Rewrite all the lines below, changing "blue arrow" to "green arrow" and keeping everything else the same. Leave the pictures out of your version.

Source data
--------
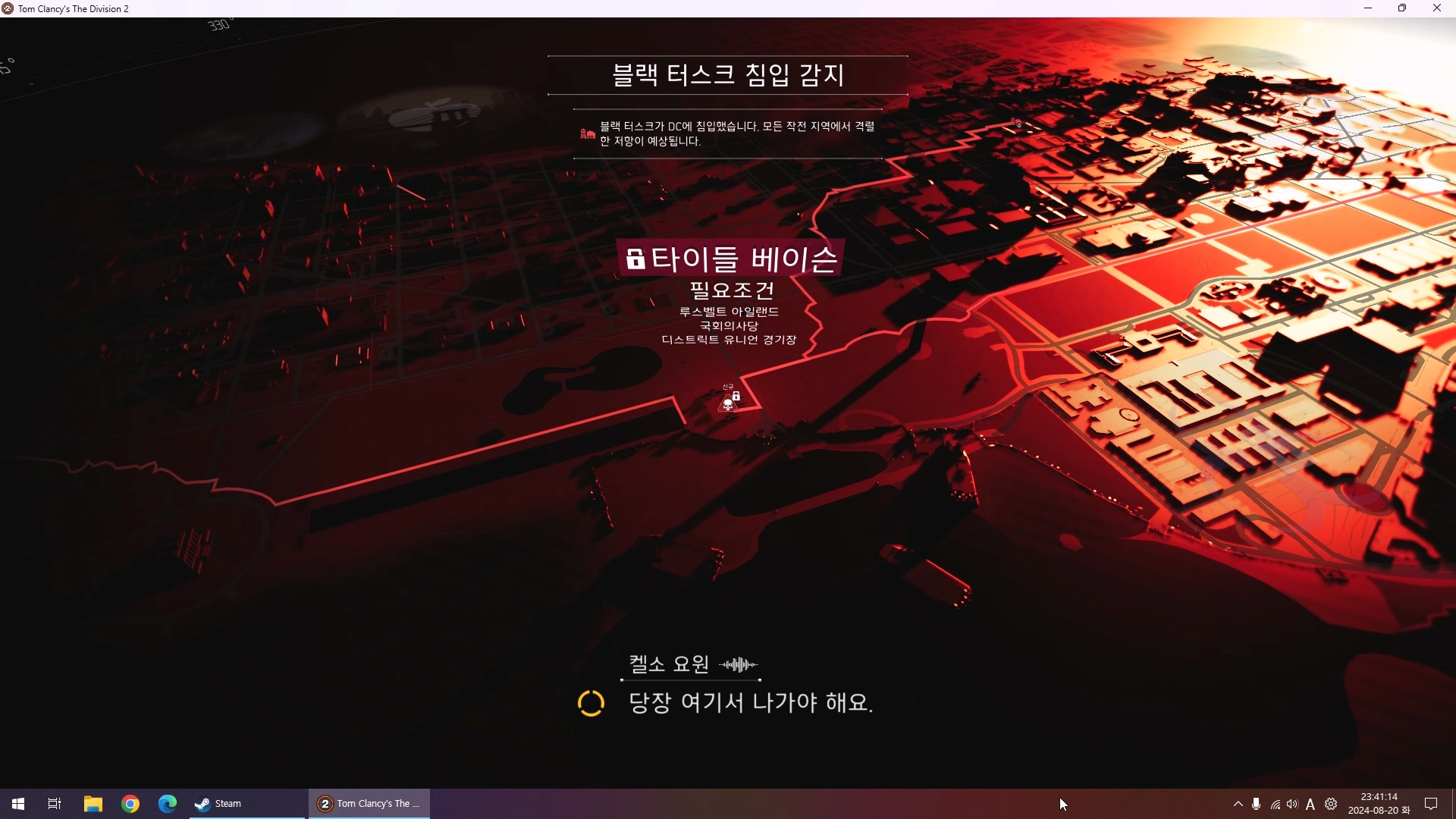
Task: Click the volume speaker tray icon
Action: click(1292, 804)
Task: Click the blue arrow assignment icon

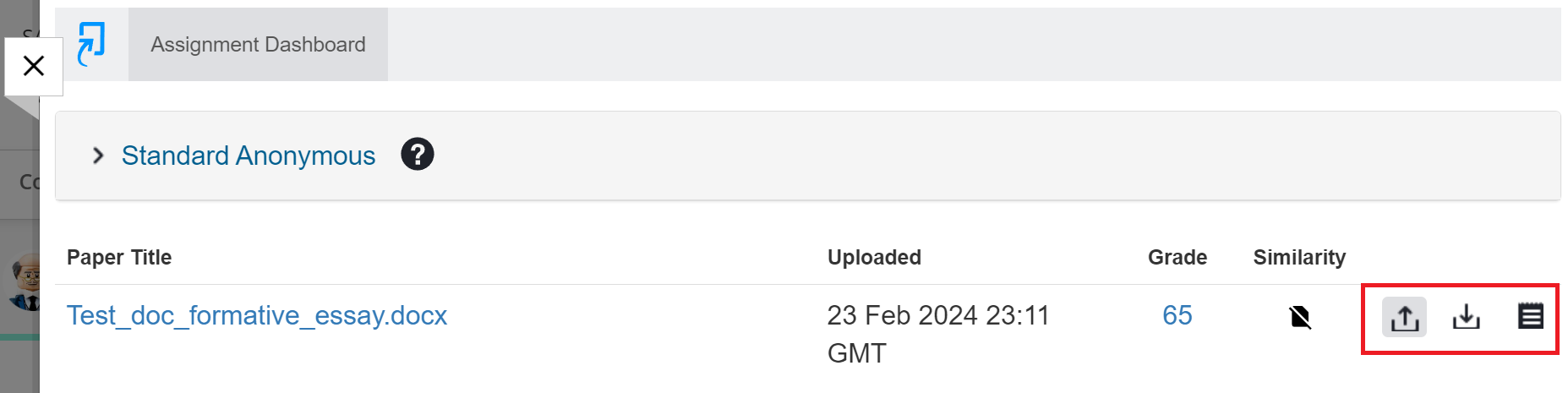Action: click(91, 44)
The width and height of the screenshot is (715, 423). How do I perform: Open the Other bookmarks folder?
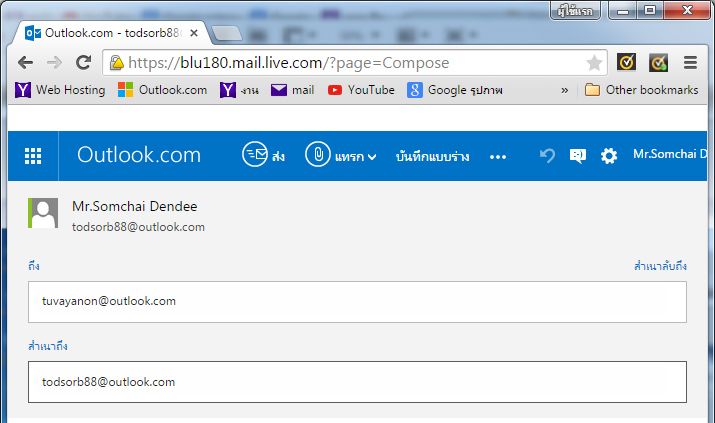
--------
**Expected answer**
Task: Click the volume speaker tray icon
Action: click(1292, 804)
Task: Click the green arrow assignment icon

Action: click(91, 44)
The width and height of the screenshot is (715, 423). How do I perform: Open the Other bookmarks folder?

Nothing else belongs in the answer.